Yup. Or make it clear that ptep_set_access_flags() should only be used
to -relax- access (ie, set dirty, writeable, accessed, ... but not
remove any of them).

> It may be that a given architecture collapses some or all of these down
> to the same underlying functionality, but it would allow the core intent
> to be clearly expressed.
> 
> What is the complete set of primitives we need?  I also noticed that a
> number of the existing pagetable operations are used only once or twice
> in the core code; I wonder if we really need such special cases, or
> whether we can make each arch pte operation carry a bit more weight?

Yes, that was some of my concern. It's getting close to having one API
per call site :-)

> Also, rather than leaving all the rule enforcing to documentation and a
> maintainer, we should also consider having a debug mode which adds
> enough paranoid checks to each operation so that any rule breakage will
> fail obviously on all architectures.

We could do both.

Now, regarding operations, let's first find the major call sites, see
what I miss. I'm omitting free_* in memory.c as those are for freeing
pte pages, not accessing PTEs themselves. I'm also ignoring read-only
call sites and hugetlb for now.

* None-iterative accessors

 - handle_pte_fault in memory.c, on "fixup" faults (pte is present and
it's not a COW), for fixing up DIRTY and ACCESSED (btw, could we make
that also fixup EXEC ? I would like this for some stuff I'm working on
at the moment, ie set it if the vma has VM_EXEC and it was lost from the
PTE as I might want to mask it out of PTEs under some circumstances).
Textbook usage of ptep_set_access_flags(), so that's fine.

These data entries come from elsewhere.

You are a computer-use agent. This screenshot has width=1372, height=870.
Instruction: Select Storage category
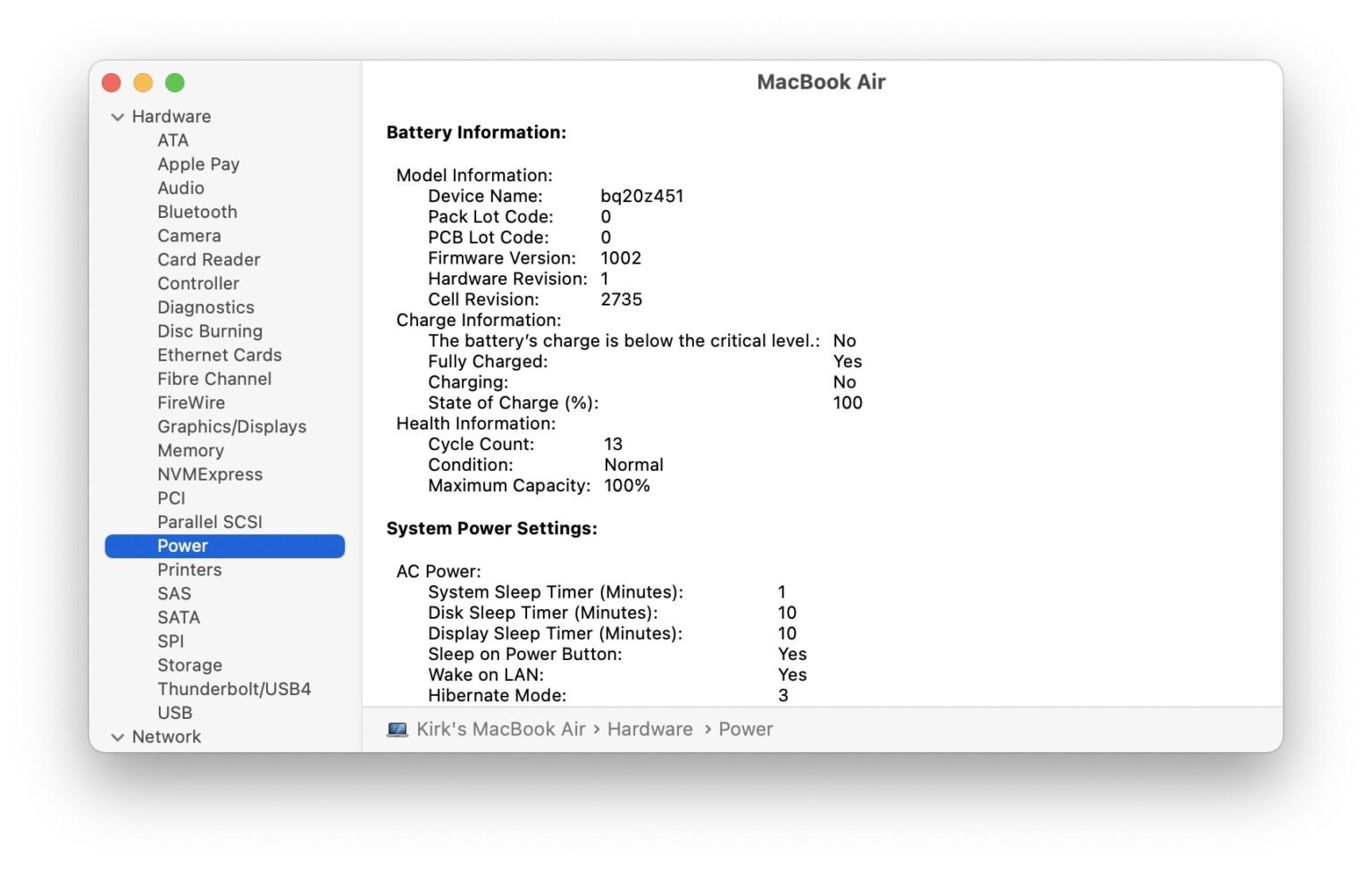(x=189, y=665)
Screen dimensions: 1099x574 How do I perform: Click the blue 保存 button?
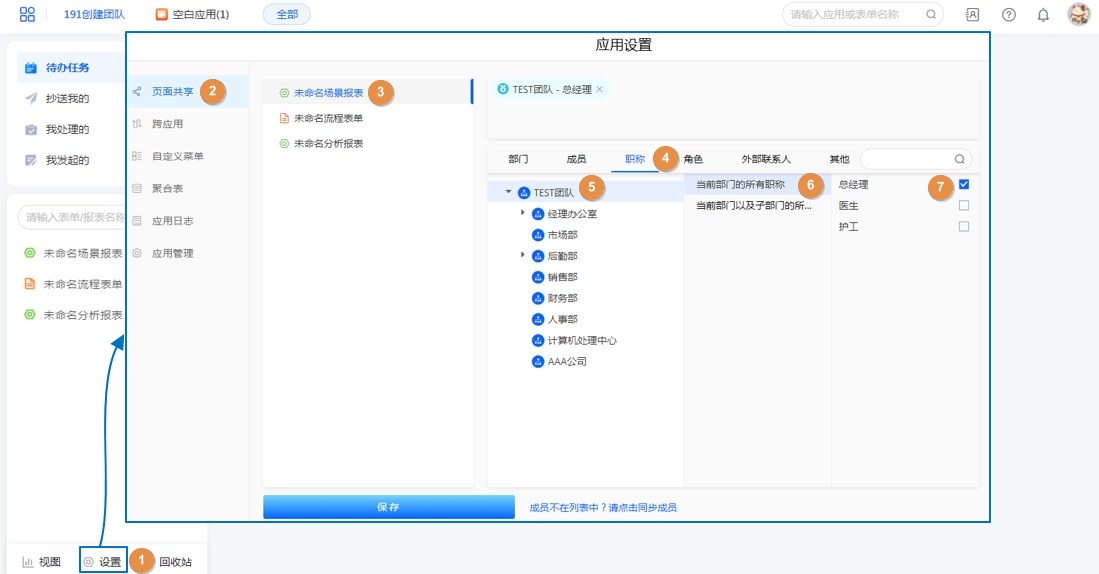[x=388, y=507]
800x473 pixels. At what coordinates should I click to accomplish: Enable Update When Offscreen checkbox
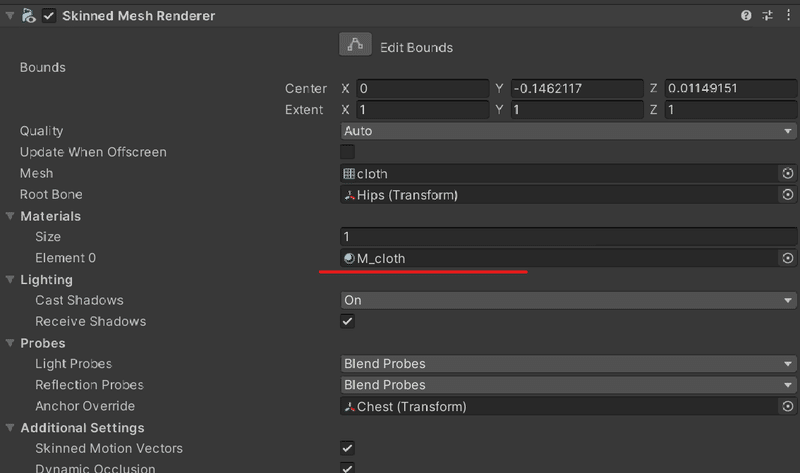(347, 152)
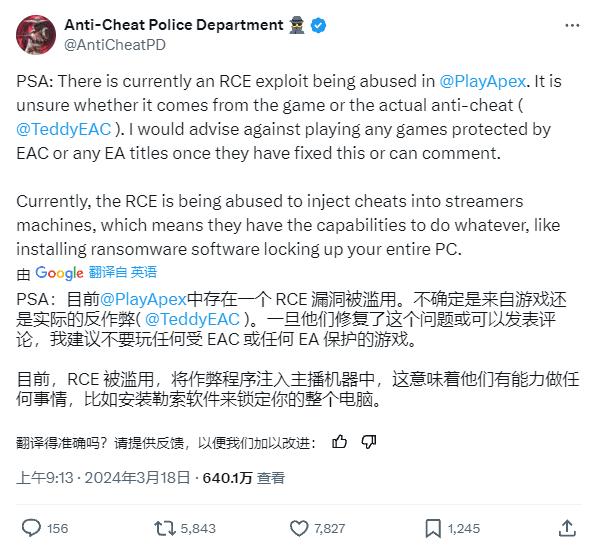Click the 上午9:13 · 2024年3月18日 timestamp

[103, 478]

 - do_wp_page() in memory.c for COW or fixup of shared writeable mapping
writeable-ness. Doesn't overwrite existing PTE for COW anymore, it uses
clear_flush nowadays and fixup of shared writeable mapping uses
ptep_set_access_flags() as it should, so that's all good.

 - insert_pfn() and insert_page() still in memory.c for fancy page
faults. Just a trivial set_pte_at() of a !present one, no big deal here

  - RMAP ones ? Some ad-hoc stuff due to _notify thingies.

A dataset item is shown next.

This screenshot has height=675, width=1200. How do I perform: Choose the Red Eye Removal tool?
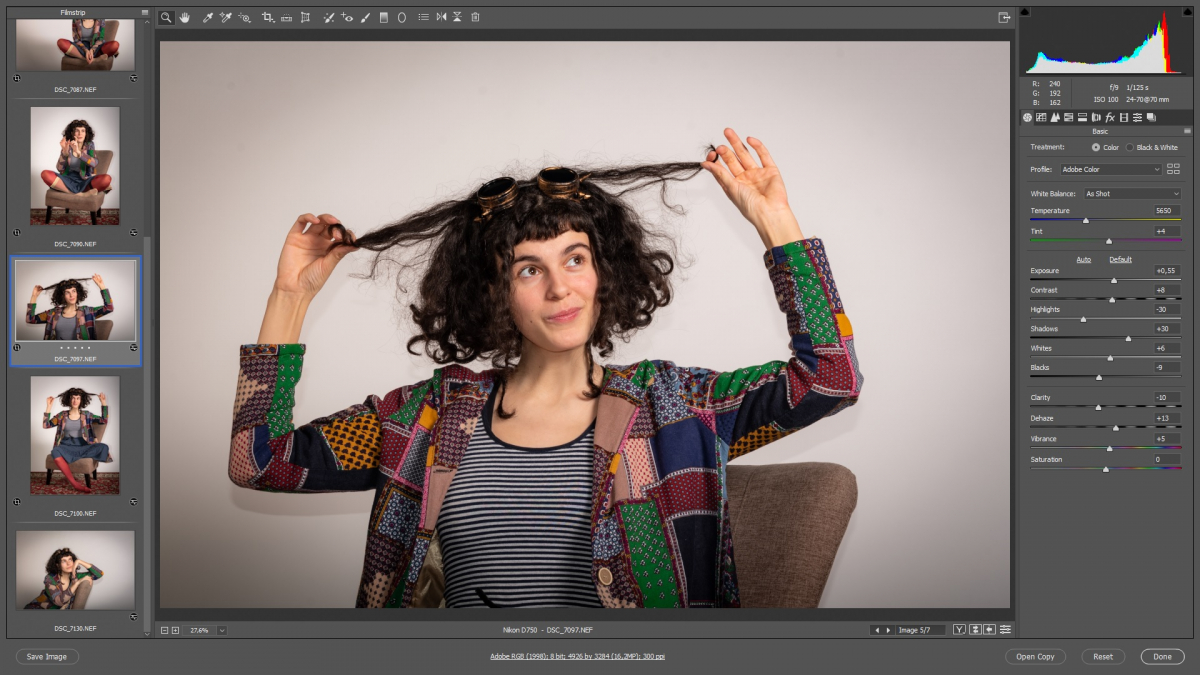[x=346, y=18]
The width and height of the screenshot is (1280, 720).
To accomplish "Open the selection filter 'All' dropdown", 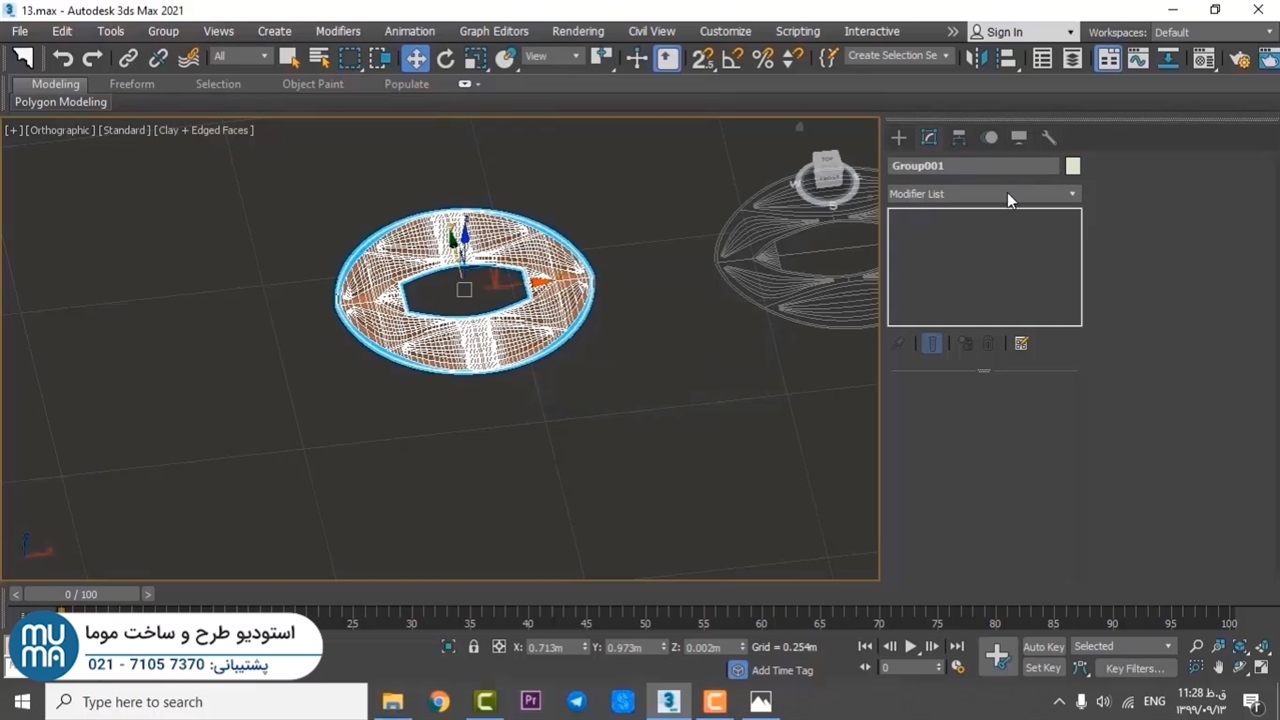I will (x=241, y=57).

* Iterative accessors (some don't batch, maybe they could/should).

 - zapping a mapping (zap_p*) in memory.c
 - fork (copy_p*) in memory.c could batch better maybe ?
 - setting linear user mappings (remap_p*) in memory.c, trivial
set_pte_at() on a range, pte's should be !present I think.
 - mprotect (change_p*) in memory.c, which has the problem I mentioned
 - moving page tables (move_p*), pretty trivial clear_flush + set_pte_at
 - clear_regs_pte_range via walk_page_range in fs/proc/task_mmu.c, does
a test_and_clear_young, flushes mm afterward, could use some lazy stuff
so we can batch properly on ppc64.
 - vmalloc, that's a bit special and kernel only, doesn't have nasty
races between creating/tearing down mappings vs. using them
 - highmem I leave alone for now, it's mostly trivial set_pte_at &
flushing for normal kmap but kmap_atomic can be nasty, though it's arch
specific.
 - some stuff in fremap I'm not too familiar with and I need to run...

What did I miss ?

Cheers,
Ben.


--
To unsubscribe, send a message with 'unsubscribe linux-mm' in
the body to majordomo@kvack.org.  For more info on Linux MM,
see: http://www.linux-mm.org/ .
Don't email: <a href=mailto:"dont@kvack.org"> email@kvack.org </a>

next prev parent reply	other threads:[~2008-09-23  6:49 UTC|newest]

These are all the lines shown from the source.